Не смотри на меня, Морана!

Шерил Фэнн
Не смотри на меня, Морана!
Вон как холодом, мраком веет, вымерзают под взглядом травы, и хрипит ветер диким зверем, цепью бряцая у колодца, где воды нет совсем ни капли. Дно мерцает прозрачно, плоско – загляну, значит, в бездну кану.
Не смотри на меня, не мучай синим взором, бесстрастным, жутким. Слишком слаб сальной свечки лучик – не оттаять мне третьи сутки, не оттаять мне три недели, не очнуться и вовсе скоро
… и кряхтят от мороза ели
…и попрятались лисы в норы.
Ты зачем расплетаешь косы, стелешь волосы у порога – жемчугов белоснежных россыпь?
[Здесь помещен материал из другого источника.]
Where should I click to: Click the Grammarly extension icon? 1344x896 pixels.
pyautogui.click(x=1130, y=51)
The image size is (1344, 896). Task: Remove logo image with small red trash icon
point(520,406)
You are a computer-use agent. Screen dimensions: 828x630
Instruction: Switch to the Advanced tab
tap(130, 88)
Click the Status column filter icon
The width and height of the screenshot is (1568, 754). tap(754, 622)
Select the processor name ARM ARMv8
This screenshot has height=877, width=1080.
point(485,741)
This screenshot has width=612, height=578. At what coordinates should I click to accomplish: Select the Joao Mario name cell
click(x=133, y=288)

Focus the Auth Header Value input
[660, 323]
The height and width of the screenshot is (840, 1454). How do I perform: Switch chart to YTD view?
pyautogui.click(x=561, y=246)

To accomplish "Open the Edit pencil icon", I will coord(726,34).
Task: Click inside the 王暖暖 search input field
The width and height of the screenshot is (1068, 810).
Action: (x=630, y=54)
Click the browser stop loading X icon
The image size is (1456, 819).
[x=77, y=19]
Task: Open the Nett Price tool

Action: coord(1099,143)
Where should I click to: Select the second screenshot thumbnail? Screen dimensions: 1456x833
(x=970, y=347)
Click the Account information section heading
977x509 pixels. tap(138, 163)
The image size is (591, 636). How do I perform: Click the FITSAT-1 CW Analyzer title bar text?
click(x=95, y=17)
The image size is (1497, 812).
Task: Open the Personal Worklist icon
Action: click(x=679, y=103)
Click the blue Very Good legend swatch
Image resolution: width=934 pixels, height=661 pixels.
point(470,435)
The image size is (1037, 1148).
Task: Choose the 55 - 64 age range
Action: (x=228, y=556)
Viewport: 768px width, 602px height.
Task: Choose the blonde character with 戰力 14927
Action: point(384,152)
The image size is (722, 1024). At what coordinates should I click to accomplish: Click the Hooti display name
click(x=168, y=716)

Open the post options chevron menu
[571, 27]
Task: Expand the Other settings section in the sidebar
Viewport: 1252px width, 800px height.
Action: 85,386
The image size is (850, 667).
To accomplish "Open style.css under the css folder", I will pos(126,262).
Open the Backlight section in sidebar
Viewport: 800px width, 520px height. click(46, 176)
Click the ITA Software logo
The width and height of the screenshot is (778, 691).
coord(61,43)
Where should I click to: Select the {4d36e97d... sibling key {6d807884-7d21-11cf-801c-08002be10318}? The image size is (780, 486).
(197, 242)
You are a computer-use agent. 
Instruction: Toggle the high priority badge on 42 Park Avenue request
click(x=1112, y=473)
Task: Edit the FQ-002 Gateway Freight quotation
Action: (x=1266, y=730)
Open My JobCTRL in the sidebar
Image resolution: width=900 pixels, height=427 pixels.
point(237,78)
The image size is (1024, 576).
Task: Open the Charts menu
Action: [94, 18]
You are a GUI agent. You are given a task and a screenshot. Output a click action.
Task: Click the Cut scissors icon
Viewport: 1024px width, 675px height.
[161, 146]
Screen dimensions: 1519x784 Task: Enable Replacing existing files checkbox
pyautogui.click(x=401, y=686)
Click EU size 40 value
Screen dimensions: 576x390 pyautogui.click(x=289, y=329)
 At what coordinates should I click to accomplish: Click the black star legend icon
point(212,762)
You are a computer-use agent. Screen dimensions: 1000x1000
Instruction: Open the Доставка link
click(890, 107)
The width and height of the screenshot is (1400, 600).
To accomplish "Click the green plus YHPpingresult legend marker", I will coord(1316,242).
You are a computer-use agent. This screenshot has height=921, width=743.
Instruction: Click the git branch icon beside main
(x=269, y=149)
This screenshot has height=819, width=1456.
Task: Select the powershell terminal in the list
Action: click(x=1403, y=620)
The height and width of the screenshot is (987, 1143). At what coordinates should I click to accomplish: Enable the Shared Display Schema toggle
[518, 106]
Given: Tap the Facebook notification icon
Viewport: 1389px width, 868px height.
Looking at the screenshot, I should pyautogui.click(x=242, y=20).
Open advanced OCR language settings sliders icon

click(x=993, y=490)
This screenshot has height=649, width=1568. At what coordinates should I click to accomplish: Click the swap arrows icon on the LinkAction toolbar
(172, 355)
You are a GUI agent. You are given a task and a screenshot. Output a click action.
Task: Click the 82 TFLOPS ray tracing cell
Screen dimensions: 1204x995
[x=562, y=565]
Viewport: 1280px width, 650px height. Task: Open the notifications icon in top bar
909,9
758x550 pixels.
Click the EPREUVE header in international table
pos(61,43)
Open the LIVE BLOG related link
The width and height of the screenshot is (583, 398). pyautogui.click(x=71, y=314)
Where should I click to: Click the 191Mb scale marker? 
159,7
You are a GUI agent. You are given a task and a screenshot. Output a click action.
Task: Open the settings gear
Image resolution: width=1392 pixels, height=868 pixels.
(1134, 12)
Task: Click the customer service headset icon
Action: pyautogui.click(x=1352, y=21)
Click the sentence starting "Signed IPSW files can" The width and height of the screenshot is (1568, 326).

Только знаю, нельзя их трогать – обернусь вмиг поземкой тонкой, чтоб бродить за тобою следом с колокольцем хрустально-звонким. Путь другой будет мне неведом.
Ты не сей по углам тревогу, рукавом голубым качая!
Я хочу докричаться богу, но объятья твои крепчают. Ты рисуешь на окнах тени и волнуешь ознобом душу.
Дверь скрипит – замело все сени.
Даже в снах вижу только стужу.
Ты красива, бела, сурова, а корона – сияньем снежным. Вдруг нахмуришь с чего-то брови, призывая угрюмых леших: мол, клубок принесите белый, буду тропы лесные путать – и никто, даже самый смелый, не порвет колдовские путы. Серебро, хризолиты, наледь – весь подол изнутри сверкает. Кто увидел – на месте замер, грудой стал ледяных окалин.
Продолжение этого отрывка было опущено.